How very little he knows about us.

Through the time I was with them, my immediate family was very, very welcoming and loving. Believe it or not, that caused my second dilemma. I had tried for many years to believe as they do and all my life I had felt like an outsider in my own birth family. I know with deep regret the pain my "falling away" caused both my parents.

After a few days of the loving and welcoming, and the constant salvation talk, I found myself wondering, if I tried again now, whether I might be able to "believe" this time. Not for myself, but for my mother and father. My return to their church would have made my father so happy, and it would still bring my mother and brothers great joy.

Cut off, as I was at this vulnerable time, from anyone who really understood what I believe and who shares my faith in the Goddess and the God and the wheel of time, the joy my faith brings me began to seem "silly" and unreal.

Prevented by my respect for my family's beliefs from sharing my real understanding of what had happened between my father and myself in those last weeks and my certainty that he would be back, perhaps in the baby who was to be born to my brother and his wife just 5 weeks after Dad's death, I began to question everything. It was very painful. I knew I didn't (and probably couldn't) believe as they do. I knew that religion isn't something you choose, like a party dress, to please someone else. But I also couldn't feel my own faith. I felt that all faith had been cut away from me, and that my soul was raw and bleeding.

Fortunately, I am a voracious reader on almost any topic, and I knew the effects of mourning could have on one's soul, so I was able to observe these feelings with a little objectivity. I resisted the urge to act on anything until I was home, in my own world.

When I left for home, my mother sent with me a huge basket of flowers that had been sent for my father's funeral.
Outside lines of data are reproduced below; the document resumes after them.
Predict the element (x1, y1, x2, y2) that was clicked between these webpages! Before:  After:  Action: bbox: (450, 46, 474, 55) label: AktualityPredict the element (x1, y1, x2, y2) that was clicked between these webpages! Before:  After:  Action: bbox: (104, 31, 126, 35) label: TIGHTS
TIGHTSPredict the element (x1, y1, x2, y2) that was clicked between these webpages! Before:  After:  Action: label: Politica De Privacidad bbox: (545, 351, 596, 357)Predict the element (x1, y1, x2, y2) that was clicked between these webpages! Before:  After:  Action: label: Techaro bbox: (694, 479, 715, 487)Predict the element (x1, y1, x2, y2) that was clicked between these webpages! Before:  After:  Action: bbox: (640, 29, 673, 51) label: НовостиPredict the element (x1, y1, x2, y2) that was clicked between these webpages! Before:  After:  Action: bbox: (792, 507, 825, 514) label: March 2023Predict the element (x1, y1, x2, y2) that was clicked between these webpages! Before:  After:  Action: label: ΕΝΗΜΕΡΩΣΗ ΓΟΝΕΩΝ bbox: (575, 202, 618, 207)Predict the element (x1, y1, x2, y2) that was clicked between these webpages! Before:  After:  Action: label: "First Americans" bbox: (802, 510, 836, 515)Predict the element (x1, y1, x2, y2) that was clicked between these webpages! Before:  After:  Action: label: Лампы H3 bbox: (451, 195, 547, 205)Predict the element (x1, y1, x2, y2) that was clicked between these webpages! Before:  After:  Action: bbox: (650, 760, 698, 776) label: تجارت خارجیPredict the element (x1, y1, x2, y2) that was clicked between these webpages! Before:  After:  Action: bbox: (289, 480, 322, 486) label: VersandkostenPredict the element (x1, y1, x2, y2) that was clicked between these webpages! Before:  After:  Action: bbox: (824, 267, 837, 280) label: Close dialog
As I carried that glorious basket through airports, people would stop me to comment on them and ask about them. It gave me a chance to explain to complete strangers that my father was dead. Everyone I met that way was extremely kind and the flight attendants were attentive and caring on every flight. That was very comforting. This time, as I crossed that bridge my father and I had built together for the last time, I didn't feel quite so alone.

When I was finally home, I was still haunted by my feeling of having had all belief cut away from me. For weeks I wasn't able to perform ritual, either for my father, or for myself. In a sense, I felt he was always nearby and would be hurt and perhaps insulted to have his beliefs disregarded by my doing ritual for him. It made no logical sense. Since he's passed through the veil, he now knows better than any of us alive, what Truth is. His soul is unlikely to be as encumbered by prejudice as those of us who must understand with our frail, limited little human brains. But the feeling persisted; the effect, no doubt, of my own childish guilt at wanting to do something that Daddy wouldn't approve of. (I have a very active inner toddler.)

I reached out to all the wisest pagans I knew to ask for thoughts and reaffirmation. Many shared with me thoughts that brought me great comfort, and one especially wise soul shared with me a ritual that could respect both my father's beliefs and my own.

Gradually, as the moon waxed, I too, grew stronger. As the full moon approached, I gathered the supplies I needed for what I had to do. On the day after the full moon, I set up a memorial to my father on my altar. A photograph of the man he was; a white pillar candle that burned as long as anyone was in the house and awake; a beautiful little glass box containing a few of the mesquite chips that were his last gift to me; and the basket of now dried flowers from his funeral.

Each time I lit the candle, I told my father that I love him, and will miss him, but that it was now time to move on. I sent the energy of the burning candle to him to help him find his way into his next world, whether it be the heaven he so looked forward to, or a new life here.

On the next full moon, I will did a ritual alone, commending my father's soul to his God. I asked my spirit guides for support in learning to live without my father, in the middle of that bridge we'd built through the years from the tears and yearnings of two very different souls who wanted to love and understand.